Joe Tsai, Executive Vice Chairman of Alibaba Group, said on Wednesday that the future of finance is digital and that bank branches and paper statements are largely anachronisms.
“In the future, the way financial services companies engage with their customers will be virtual, will be digital, will be on a mobile device,” said Tsai at the Hong Kong FinTech Week 2021 conference.
Tsai encouraged banks to think of alternative uses for their physical bank branches, such as partnering with e-commerce companies to deliver products to consumers.
“It’s no longer a luxury; it’s a necessity to digitize your operations,” said Tsai, who described Alibaba, the company he co-founded, as native to the internet.
He also underscored the experience of Alibaba’s financial affiliate Ant Group in risk management and warned technology companies looking to enter financial services that the necessary skills were complex and challenging to master.
“Every technology company that purports to want to do TechFin, or get into financial services, you’re in the risk management business … it’s very, very hard to do,” said Tsai to an audience of financial service professionals, regulators and academics.
It’s no longer a luxury; it’s a necessity to digitize your operations
Driving Force
Alibaba has been a driving force in digital transformation in China and beyond and provides services to companies looking to make that shift, such as cloud and financial services.
More companies are getting onboard with the idea and on the FinTech panel, David Liao, Co-Chief Executive Asia Pacific of London-headquartered bank HSBC agreed that the financial services industry needs to adjust its thinking.
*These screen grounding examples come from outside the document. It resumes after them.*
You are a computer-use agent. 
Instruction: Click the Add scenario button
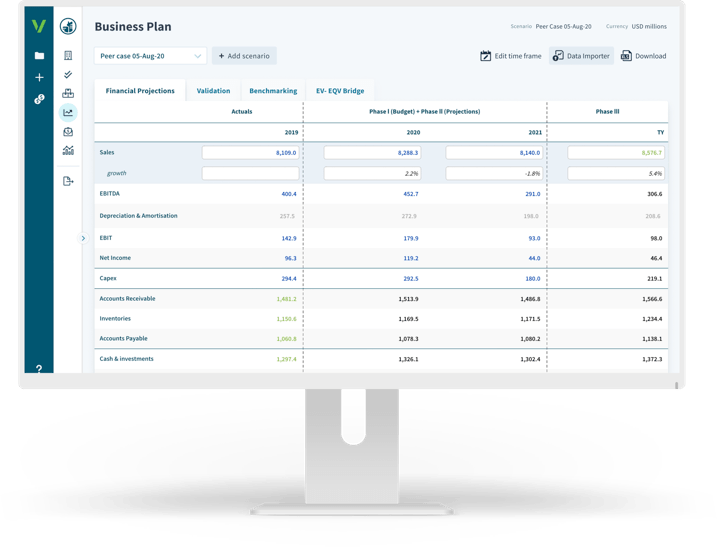click(x=244, y=56)
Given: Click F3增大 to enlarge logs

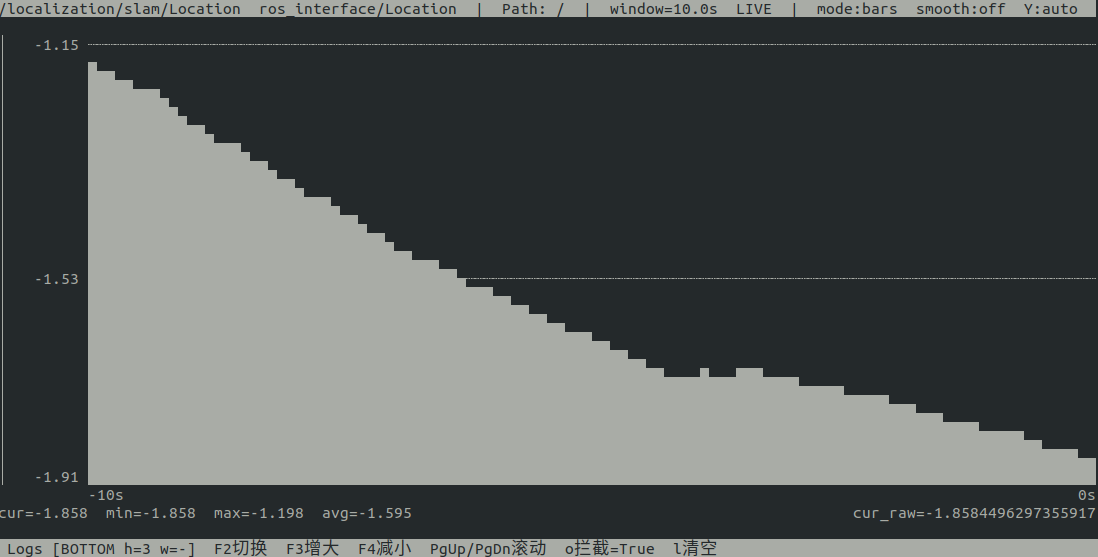Looking at the screenshot, I should point(312,549).
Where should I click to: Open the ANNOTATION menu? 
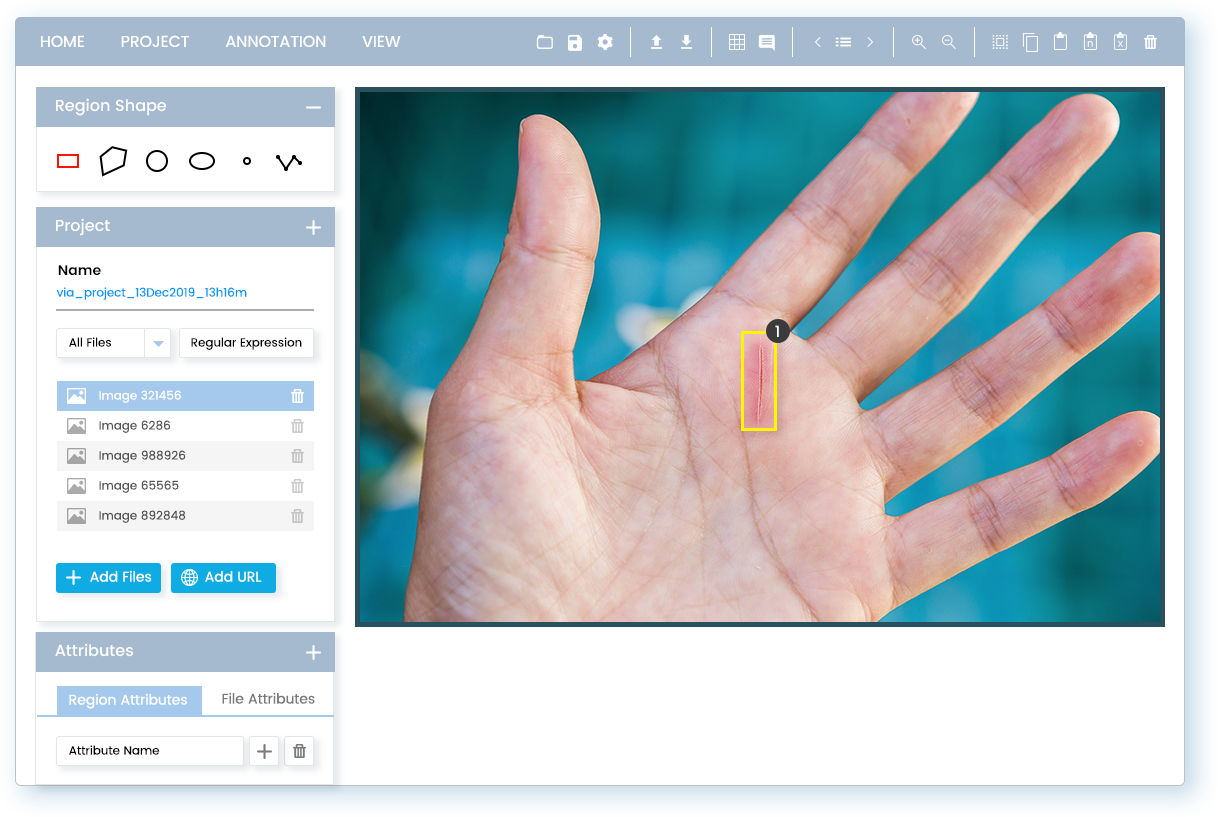[275, 42]
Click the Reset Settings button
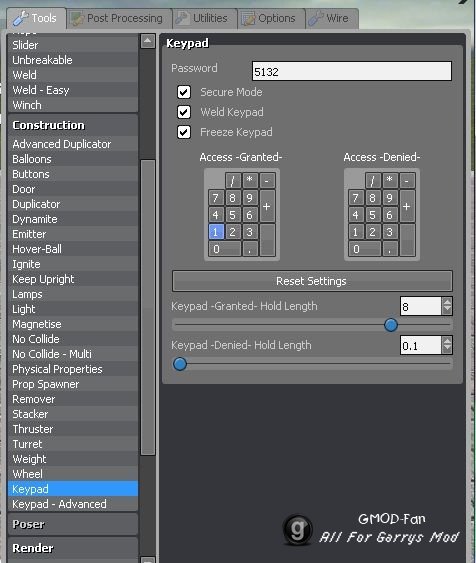The height and width of the screenshot is (563, 476). pyautogui.click(x=312, y=281)
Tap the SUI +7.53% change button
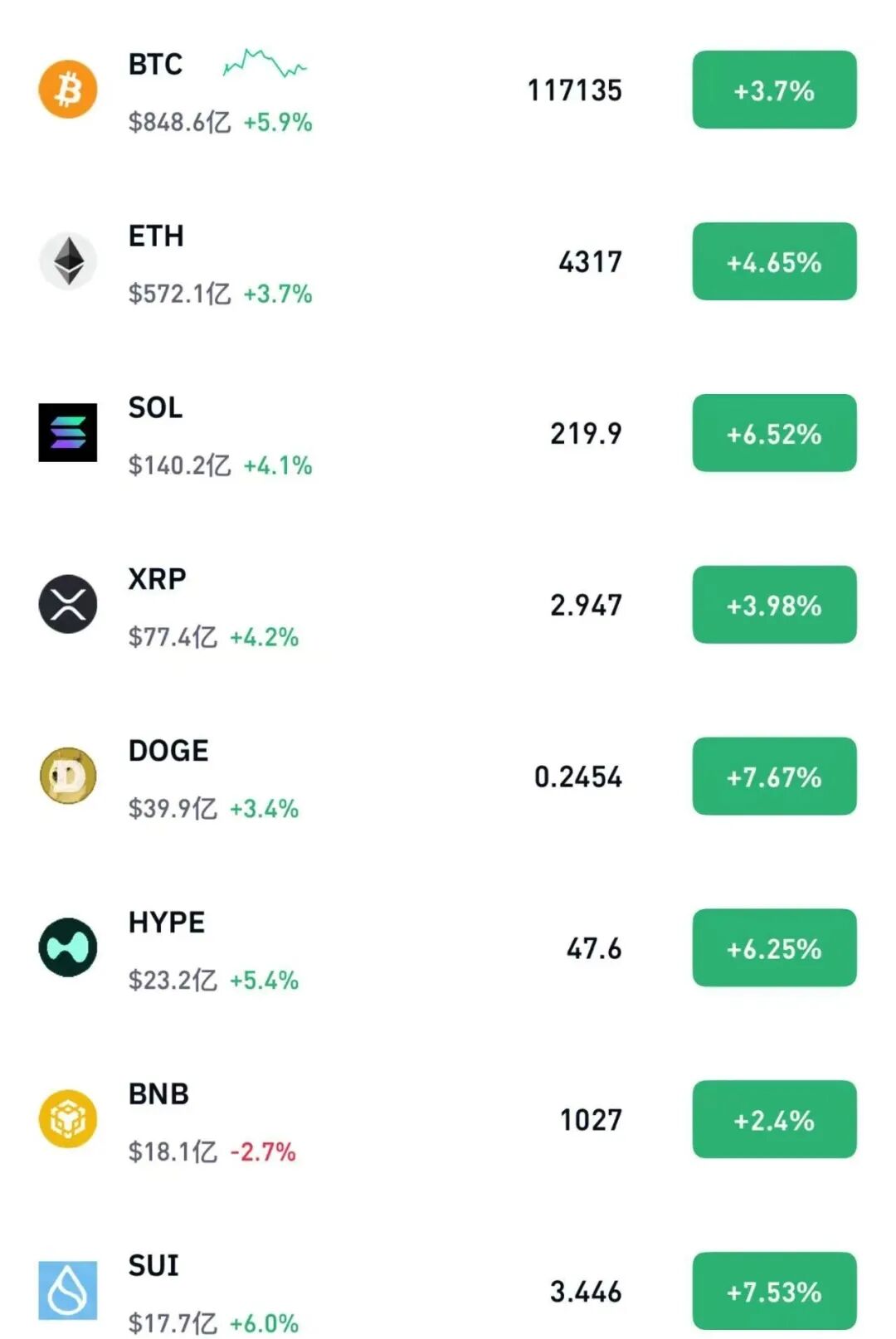The width and height of the screenshot is (896, 1339). click(x=774, y=1291)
“We need to realize that [we] are part of a body. [We] can’t do everything even at the size of a huge giant financial services company. [We’ve] got to find great partners,” said Liao, who noted that HSBC is a client of Alibaba Cloud.
Separately, Alibaba Cloud launched a cloud-based solution called CloudQuotation earlier this year to help financial institutions and FinTech companies access stock, futures, derivatives and index trading data directly from stock exchanges.
Tsai said he has gleaned from conversations with senior managers worldwide that companies, whether they’re manufacturers, distributors or a consumer products company, all want to go direct to consumer. For that to work, managers need to understand end customers better, which means making sense of digital insights.
Risk Management
Tsai emphasized Ant’s experience in risk management and the skills it has learned over the years. Ant houses Alipay, a digital payments business that is all but ubiquitous in mainland China.
“What we learned from the banks is that whether you’re a FinTech or a TechFin at the end of the day, we’re in the risk management business,” said Tsai, who serves on the boards of directors of Alibaba and Ant. “Risk management cuts across all the different lines of our businesses in Ant.”
Alipay has learned to defend against fraud and optimize its Know Your Customer protocols for payments. Alipay uses artificial intelligence-fueled pattern recognition to spot potentially fraudulent transactions.
In its credit underwriting business, Ant can assess risk extrapolated by algorithms from the loan applicant’s behavior, whether it be consumers or small and medium-sized enterprises (SMEs).
Tsai said he was personally involved in the business unit lending to SMEs that grew out of Alipay when it first got started. The business learned traditional ways of managing credit risk and looked to improve the accuracy of spotting loans that could potentially sour by applying its expertise in artificial intelligence. At money market fund management platform, Yu’e Bao, Alibaba also learned to manage liquidity risk.
Headwaters of Convergence
TechFin and FinTech players are gradually converging, said panel moderator Eddie Yue, Chief Executive of the Hong Kong Monetary Authority.
Liao agreed saying: “They will converge, so much as it as within the realm of prudence,” adding that he couldn’t live without Alipay going into a restaurant in China. He said that banks need to invest in their digital transformation and that HSBC spent about $5.8 billion on technology last year.
As this convergence occurs, Tsai said that the technology-first companies bring a lot to the table when it comes to product innovation and ways to engage users and that banks could ultimately benefit from their break-throughs.
An injection of technology skills will enable financial institutions to be more efficient and to reach more consumers, said Neil Shen, Founding & Managing Partner of investment firm Sequoia Capital China, who likened the convergence to what has happened in retail across China.
“We’re no longer saying, ‘you are an online company,’ or ‘you are an offline company.’ Every single retailer has omnichannels, both online and offline,” said Shen.
Ultimately, financial services are critical to the sound running of the financial system and flow of capital to small businesses and individual consumers, who are the bedrock of the economy.
“That’s why regulation is very, very important,” said Tsai.